▸ EXTRACTED ENTRIES
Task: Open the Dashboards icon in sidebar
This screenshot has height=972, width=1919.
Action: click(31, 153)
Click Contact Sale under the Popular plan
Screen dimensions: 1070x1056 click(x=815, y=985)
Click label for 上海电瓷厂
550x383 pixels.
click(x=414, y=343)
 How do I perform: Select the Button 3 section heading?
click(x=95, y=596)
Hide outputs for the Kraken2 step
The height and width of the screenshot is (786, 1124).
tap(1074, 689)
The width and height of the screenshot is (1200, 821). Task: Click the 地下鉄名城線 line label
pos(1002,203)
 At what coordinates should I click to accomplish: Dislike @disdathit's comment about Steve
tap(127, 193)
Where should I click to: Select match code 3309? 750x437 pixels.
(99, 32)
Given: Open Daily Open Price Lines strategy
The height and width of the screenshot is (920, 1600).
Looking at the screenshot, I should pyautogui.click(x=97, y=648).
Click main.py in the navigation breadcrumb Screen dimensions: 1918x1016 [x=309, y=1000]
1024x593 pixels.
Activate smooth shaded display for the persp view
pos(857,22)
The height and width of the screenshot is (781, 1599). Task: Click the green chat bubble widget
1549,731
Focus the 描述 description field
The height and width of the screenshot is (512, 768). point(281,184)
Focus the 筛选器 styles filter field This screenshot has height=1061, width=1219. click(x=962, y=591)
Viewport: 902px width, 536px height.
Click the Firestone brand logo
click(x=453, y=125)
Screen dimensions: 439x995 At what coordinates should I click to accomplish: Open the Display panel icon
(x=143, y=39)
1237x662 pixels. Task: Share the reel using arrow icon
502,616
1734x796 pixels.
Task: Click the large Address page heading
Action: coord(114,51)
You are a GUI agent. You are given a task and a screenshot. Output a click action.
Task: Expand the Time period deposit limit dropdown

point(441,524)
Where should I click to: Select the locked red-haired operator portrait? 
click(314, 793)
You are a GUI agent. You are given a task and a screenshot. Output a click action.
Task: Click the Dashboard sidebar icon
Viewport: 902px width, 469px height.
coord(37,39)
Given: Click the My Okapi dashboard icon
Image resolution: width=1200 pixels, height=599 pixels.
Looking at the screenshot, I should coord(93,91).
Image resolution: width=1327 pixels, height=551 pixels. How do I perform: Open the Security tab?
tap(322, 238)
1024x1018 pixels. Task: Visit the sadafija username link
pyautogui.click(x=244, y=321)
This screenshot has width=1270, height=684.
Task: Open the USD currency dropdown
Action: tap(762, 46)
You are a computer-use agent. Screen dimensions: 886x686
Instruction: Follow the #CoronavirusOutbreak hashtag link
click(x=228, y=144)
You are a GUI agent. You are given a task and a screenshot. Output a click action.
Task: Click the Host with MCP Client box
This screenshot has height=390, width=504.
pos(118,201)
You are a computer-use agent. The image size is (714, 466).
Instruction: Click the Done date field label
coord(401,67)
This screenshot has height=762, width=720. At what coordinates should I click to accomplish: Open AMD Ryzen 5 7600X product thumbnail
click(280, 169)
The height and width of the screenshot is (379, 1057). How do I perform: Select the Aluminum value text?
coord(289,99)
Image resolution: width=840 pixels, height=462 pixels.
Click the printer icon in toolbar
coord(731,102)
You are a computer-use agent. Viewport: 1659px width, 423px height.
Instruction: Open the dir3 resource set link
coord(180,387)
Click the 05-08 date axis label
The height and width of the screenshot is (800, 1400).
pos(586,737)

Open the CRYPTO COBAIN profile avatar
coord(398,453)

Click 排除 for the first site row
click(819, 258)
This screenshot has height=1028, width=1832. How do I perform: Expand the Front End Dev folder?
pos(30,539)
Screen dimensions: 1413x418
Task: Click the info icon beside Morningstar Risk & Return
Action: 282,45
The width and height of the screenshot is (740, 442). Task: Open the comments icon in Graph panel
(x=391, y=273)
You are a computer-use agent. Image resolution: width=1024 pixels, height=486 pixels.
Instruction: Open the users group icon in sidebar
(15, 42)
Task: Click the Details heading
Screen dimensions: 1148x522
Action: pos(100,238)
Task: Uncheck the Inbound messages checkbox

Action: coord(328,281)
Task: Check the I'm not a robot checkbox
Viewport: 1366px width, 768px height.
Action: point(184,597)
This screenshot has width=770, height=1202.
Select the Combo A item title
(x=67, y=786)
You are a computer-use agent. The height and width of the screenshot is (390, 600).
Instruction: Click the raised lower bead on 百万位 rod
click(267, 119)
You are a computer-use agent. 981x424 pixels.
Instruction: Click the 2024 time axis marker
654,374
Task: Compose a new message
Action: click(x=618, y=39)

▸ EXERCISE DETAILS
Find how many lines contain "computer" in the data. Write that number and nothing else.

▸ SOLUTION TO THE EXERCISE
6